- Joaquín Penina |
El operativo se hizo rápidamente para no llamar demasiado la atención. Frente al domicilio de la calle Salta 1581, Rosario, varios hombres de uniforme, entre militares y policías, se prepararon para actuar. Una vez dentro, buscaron el número de la habitación e irrumpieron por la fuerza sin dar tiempo a nada. Tal y como habían esperado, se encontraron con el catalán Joaquín Penina y sus dos compañeros, Porta y Constantini. Tras reducirlos y detenerlos, comenzaron a recorrer los pocos metros del cuarto buscando pruebas para justificar el accionar. Un viejo mimeógrafo que no funcionaba les pareció suficiente, por lo que dieron por concluida su labor. Al día siguiente, la prensa cumplía su parte notificando que habían sido detenidos «en el preciso momento en el que intentaban imprimir un manifiesto contra el actual Gobierno».
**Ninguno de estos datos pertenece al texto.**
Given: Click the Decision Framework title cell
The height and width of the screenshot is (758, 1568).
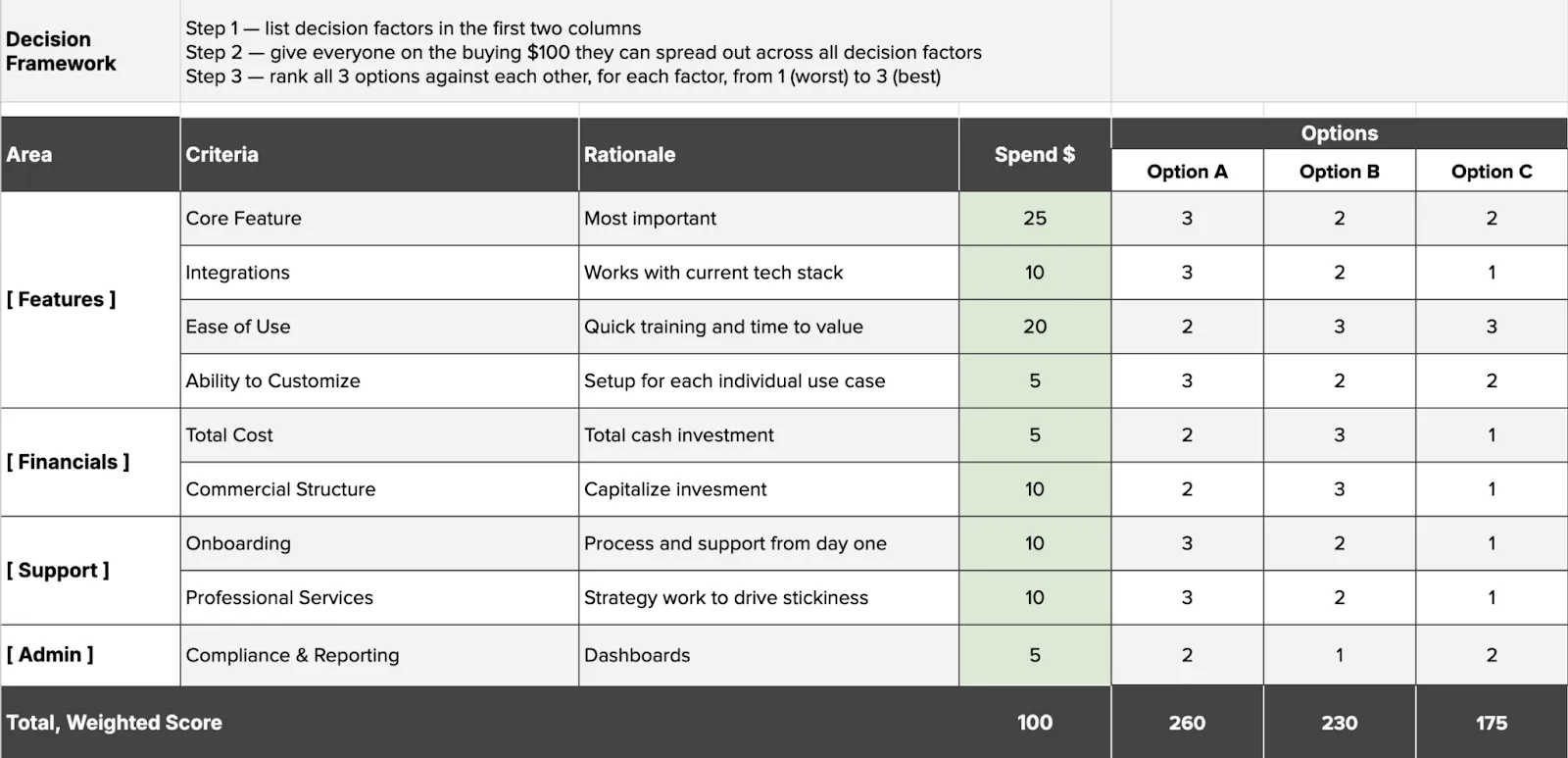Looking at the screenshot, I should coord(90,51).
El Gobierno al que se hacía referencia era la recién estrenada dictadura militar de José Félix Uriburu. Tan solo tres días atrás, el 6 de septiembre de 1930, el declarado admirador de Mussolini había puesto fin a la nueva democracia avisando que los militares estaban dispuestos a «pasar por las armas» a quienes se opusieran al golpe. Por eso, una simple acusación basada en imprimir y repartir volantes anarquistas era suficiente para justificar el secuestro. Lo que vendría luego sería el comienzo de una sádica y triste metodología que, según las necesidades y las épocas, se haría costumbre entre golpistas y represores.
Sin procesos ni jueces designados, el joven no pudo contar con defensa alguna. Todo fue en la ilegalidad. Por motivos nunca esclarecidos, sus dos compañeros fueron liberados, pero Penina no corrió la misma suerte. Para él, no hubo causa, formularios ni otras formalidades. Cerca de las 22:30, fue subido a un vehículo y trasladado clandestinamente a los barrancos del río Paraná. Allí, sin ser siquiera notificado de su sentencia de muerte, fue cobardemente fusilado con las manos esposadas. Acto seguido, su cuerpo sería desaparecido.
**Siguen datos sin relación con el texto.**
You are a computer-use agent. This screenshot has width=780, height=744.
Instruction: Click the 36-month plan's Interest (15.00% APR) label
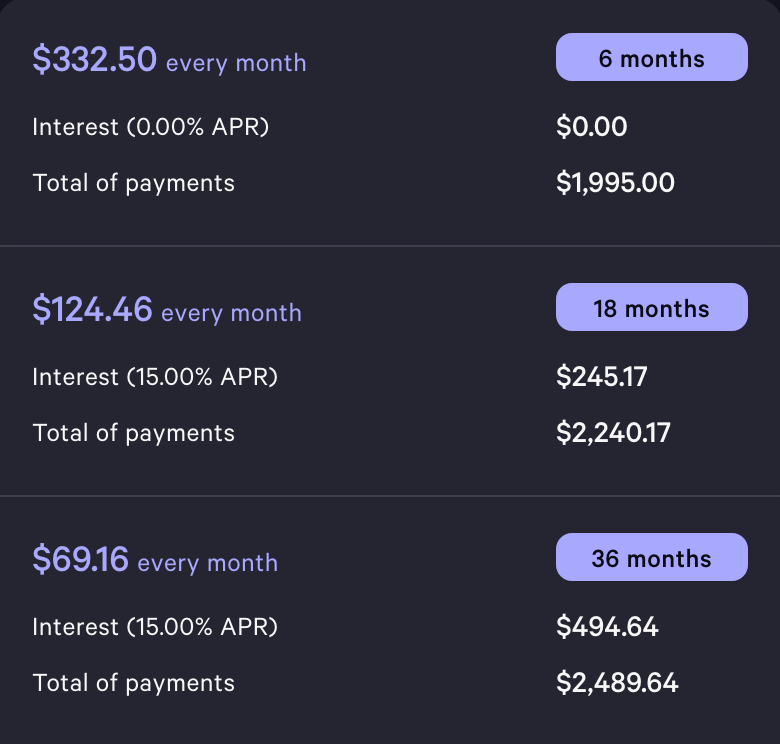point(155,627)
Tiempo después, las mismas personas que lo detuvieron admitirían que el mimeógrafo llevaba roto más de tres meses y que era imposible que lo hubieran usado para los volantes. Confesaron, también, que se encontraron con un joven que apenas tenía para comer, vestía “muy pobremente” y que le robaron los pocos ahorros que tenía en su casa. Dos años más tarde, mientras el capitán responsable de la ejecución viajaba por una ruta provincial, un coche se acercó y se puso junto al suyo. Cuando el militar giró la cabeza para observar, se encontró con un arma que lo apuntaba. Pese a que tuvo el instinto de reaccionar, ya era demasiado tarde. Lo último que escuchó fue: “Esto te lo manda Penina”. Luego, comenzaron los disparos.